Chicago’s recent record-breaking cold temperatures presented associations with challenges and questions, which may not have been at the forefront of the board’s attention. These extreme cold temperatures may have left associations dealing with issues arising from burst or frozen water pipes. While not all associations had to deal with such severe scenarios last week, almost all associations did have to deal with the accumulation of snow and ice that came as a result of the winter storm. Snow and ice removal efforts (or omissions) by associations bring about a common question that affects all condominium and homeowners associations: are associations liable for slip-and-fall cases that arise from accumulation of snow or ice?

Historically, the general rule in Illinois has been that homeowners (including associations) owed no duty to remove natural accumulation of snow or ice. As such, homeowners and associations are not liable for injuries resulting from natural accumulation of ice and snow. This is an important protection to homeowners and associations, as holding otherwise would create an unreasonable burden, considering how unpredictable snowstorms can be.

However, the general rule also stated that homeowners could find themselves liable if they decided to voluntarily remove natural accumulation of ice or snow, and unnatural accumulation of ice or snow resulted from their efforts or omissions. This general rule had the undesirable consequence of homeowners and associations choosing not to voluntarily remove ice or snow. Clearly something needed to change to avoid this unintended negative consequence.

Immunity: The Snow and Ice Removal Act

The Illinois legislature passed the Snow and Ice Removal Act in 1979 to incentivize homeowners to remove ice and snow. Specifically, this Act provides homeowners and associations with immunity from liability resulting from their efforts (or omissions) in removing ice or snow, from sidewalks abutting the property. In summary, the act protects homeowners who decide to remove natural accumulation of ice or snow, and unnatural accumulation of ice or snow occurred, as a result of the homeowner’s efforts or omissions.

While the immunity offered under the Act protects homeowners and associations from liability, recent case law has limited the scope and extent of the immunity. Therefore, it is important that associations understand the situations where the act does not provide immunity.

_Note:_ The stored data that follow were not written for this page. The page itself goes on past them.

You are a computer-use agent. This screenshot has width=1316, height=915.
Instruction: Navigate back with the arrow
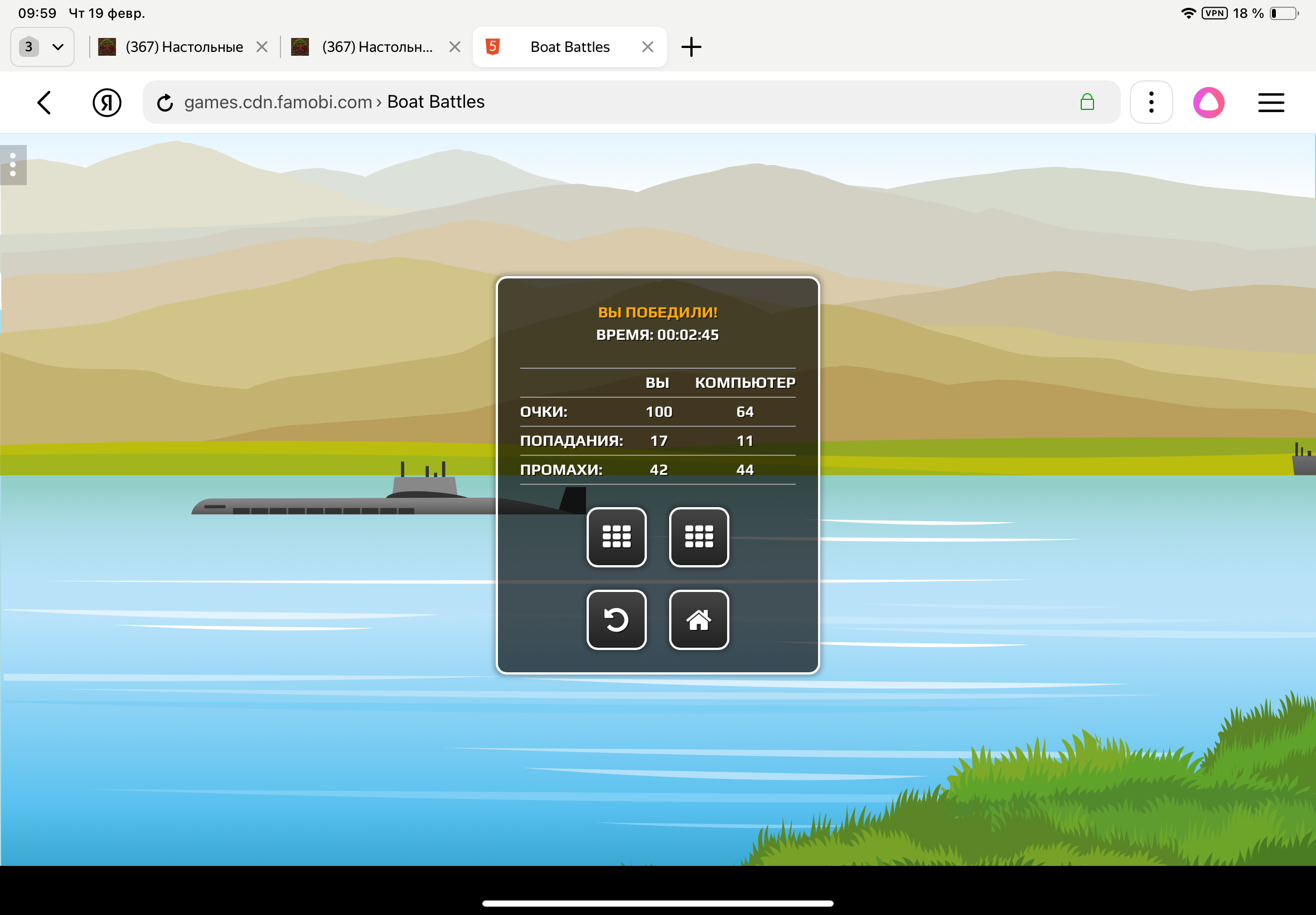tap(45, 103)
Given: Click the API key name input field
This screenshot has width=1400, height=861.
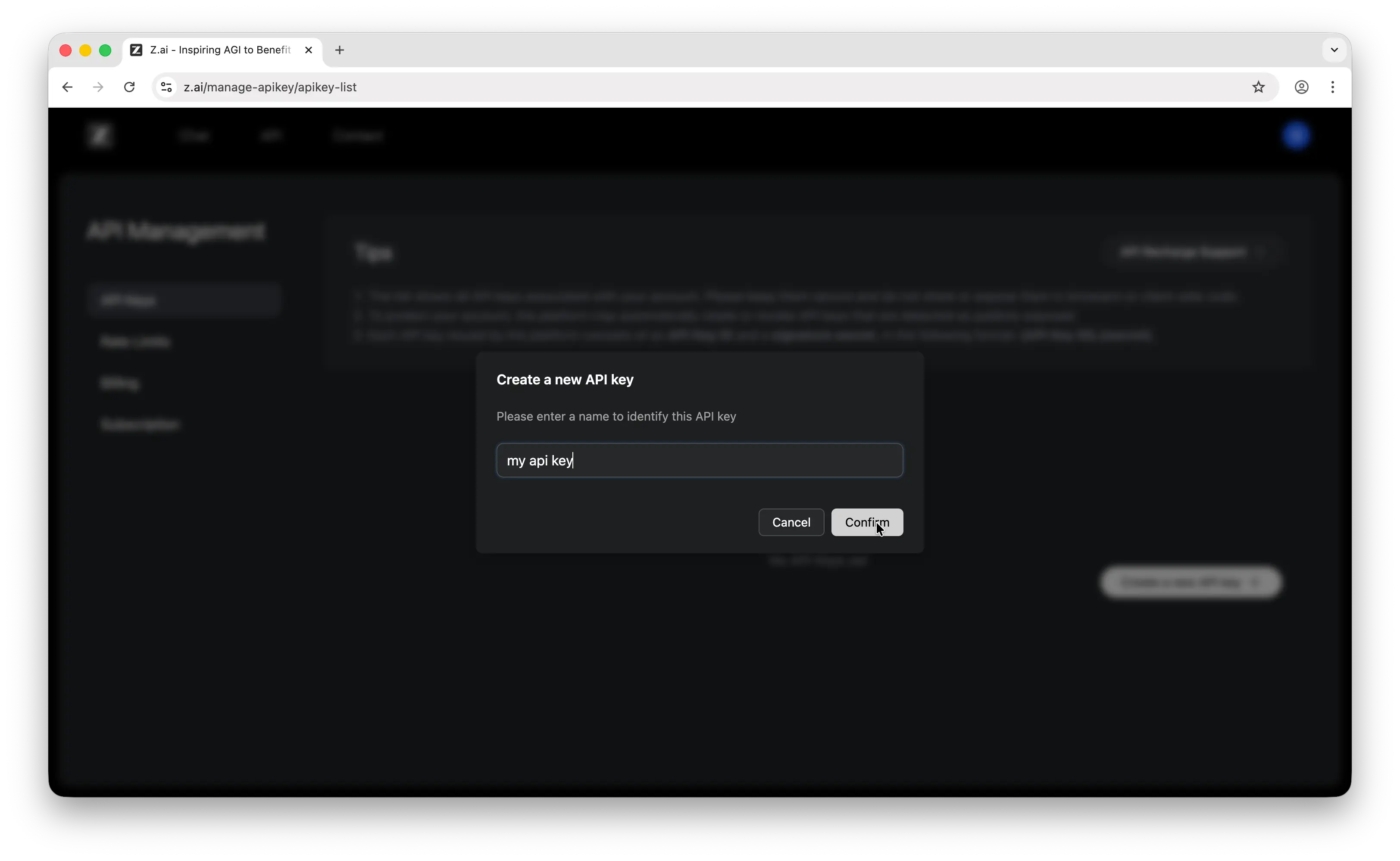Looking at the screenshot, I should (x=700, y=460).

Most notably, the Illinois Supreme Court, in the 2016 Murphy-Hylton v. Klein Creek Condominium case, held that the immunity afforded by the act was narrow and did not protect homeowners and associations from all slip-and-fall suits caused by defective conditions or negligent maintenance of property.  The Court stated that homeowners and associations would not be immune if defective conditions or negligent maintenance, such as building defects or improper maintenance of the premises, caused an unnatural accumulation of ice or snow, and the homeowners were aware of this condition.

Additionally, associations should be aware that the Act only extends immunity for the voluntary removal of ice or snow from sidewalks abutting the property. Thus, associations may still be liable for the voluntary removal of ice and snow in areas other than sidewalks (i.e. parking lots.) This distinction, in particular, was addressed in a 2018 case, Hussey v. Chase Manor Condominium Association. The Court held that “sidewalk” could not be interpreted liberally and could therefore not include parking lots. To resolve the question of how “sidewalk abutting the property” is defined, the Court created the following bright-line rule: residential [homeowners] have immunity if they shovel the part of the municipal sidewalk that borders their property.


It is important for associations to know that while they may not be required to remove natural accumulation of snow or ice, associations may still be on the hook for the following:

  1. Slip-and-fall cases that were caused by defective conditions of the property, such as building defects
  2. Slip-and-fall cases that were caused by negligent maintenance of the premises. The act does not provide immunity from omissions in the care of the premises
  3. Associations will not be protected from liability for shoveling areas that are not municipal sidewalks that borders their property. In these cases, associations may be exposed to claims that the association’s efforts in removing the snow or ice were negligently performed.

The best course of action that associations can take is to be proactive regarding the condition of the property, as well with the maintenance of the premises. Associations and property managers should ensure that anything that may cause unnatural accumulation of ice or snow is quickly remedied. Additionally, associations should be diligent in shoveling snow or removing ice from driveways, parking lots, and other areas that are not “municipal sidewalks that border the association’s property.”